Le budget de l’AEFE s’élève à 1 milliard d’euros, dont 417 millions d’euros dans ce programme, avec une augmentation, notamment, des subventions pour la sécurisation des emprises immobilières.
Notons d’ailleurs ici que le recours au compte d’affectation spéciale « Gestion immobilière de l’État » ne s’est pas forcément révélé, l’État lui-même n’étant propriétaire que d’une partie des bâtiments d’enseignement. Ce budget propre est donc bienvenu.
En ce qui concerne les bourses, 10 millions d’euros ont déjà été dépensés sur l’enveloppe supplémentaire, et 40 millions d’euros pourraient faire l’objet d’un report, ce qui laisserait une réelle marge de manœuvre pour répondre aux besoins, en tout cas avec les critères actuels d’attribution, à moins que la situation ne s’aggrave profondément au cours de l’année 2021.
En ce qui concerne les crédits ouverts en faveur des établissements, la moitié a été consommée, pour l’essentiel au bénéfice des établissements libanais, à la suite de l’explosion qui a touché Beyrouth l’été dernier, plongeant le Liban dans une grave crise.

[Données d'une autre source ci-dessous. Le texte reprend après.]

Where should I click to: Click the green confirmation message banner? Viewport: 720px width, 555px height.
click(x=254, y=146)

Même si la dotation accordée à Campus France reste, quant à elle, stable, le montant des bourses offertes aux étudiants et chercheurs étrangers diminue de 6 millions d’euros cette année, sous l’effet des restrictions appliquées aux déplacements internationaux. Nous verrons dans les budgets suivants s’il s’agit effectivement d’une orientation contrainte et conjoncturelle liée à la crise sanitaire, qui ne remet pas en cause les objectifs politiques annoncés par le Président de la République et le Gouvernement.
L’Institut français voit sa dotation stabilisée, mais il reste confronté à des défis importants, avec le report de grandes manifestations culturelles qui n’ont pas pu se tenir en 2020. Le réseau des instituts à l’étranger, comme celui des alliances françaises, a, quant à lui, largement consommé ses réserves financières pour surmonter la crise. C’est certainement là le point le plus faible de ces deux programmes que vous nous proposez pour 2021, monsieur le ministre.

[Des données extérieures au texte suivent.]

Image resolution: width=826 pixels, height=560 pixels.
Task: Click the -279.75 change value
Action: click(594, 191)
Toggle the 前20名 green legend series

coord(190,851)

Enfin, l’attractivité touristique de la France avait, l’an dernier, retrouvé son niveau d’avant les attentats de 2015, mais, dans le contexte de contraction exceptionnelle du tourisme international ces derniers mois, les incertitudes sont encore trop grandes pour lancer de nouvelles campagnes.
À cet égard, le rôle de l’opérateur Atout France est en pleine reconfiguration ; ses moyens diminuent. Sa dotation baisserait quant à elle de 2, 8 millions d’euros en 2020, alors que l’opérateur était parvenu à réaliser 4, 5 millions d’euros d’économies depuis 2019. Ses crédits devraient encore se réduire davantage pour l’année 2021, à la suite de la chute brutale du nombre de visas octroyés en 2020.
En réalité, c’est bien le projet de loi de finances pour 2022 qui sera déterminant pour fixer une nouvelle politique de l’attractivité touristique de la France.
Disons-le, le budget de ces deux programmes et celui de l’action extérieure de l’État en général sont d’une stabilité qui peut paraître étonnante au regard de l’instabilité du contexte international. Au-delà des reports de crédits de 2020, une nouvelle loi de finances rectificative serait probablement nécessaire si la crise sanitaire et ses conséquences se prolongeaient dans le monde.
Néanmoins, mes chers collègues, reconnaissant les efforts faits en 2020, avec un collectif budgétaire très substantiel cet été, je vous inviterai pour ma part et au nom de la commission des finances à adopter les crédits de cette mission.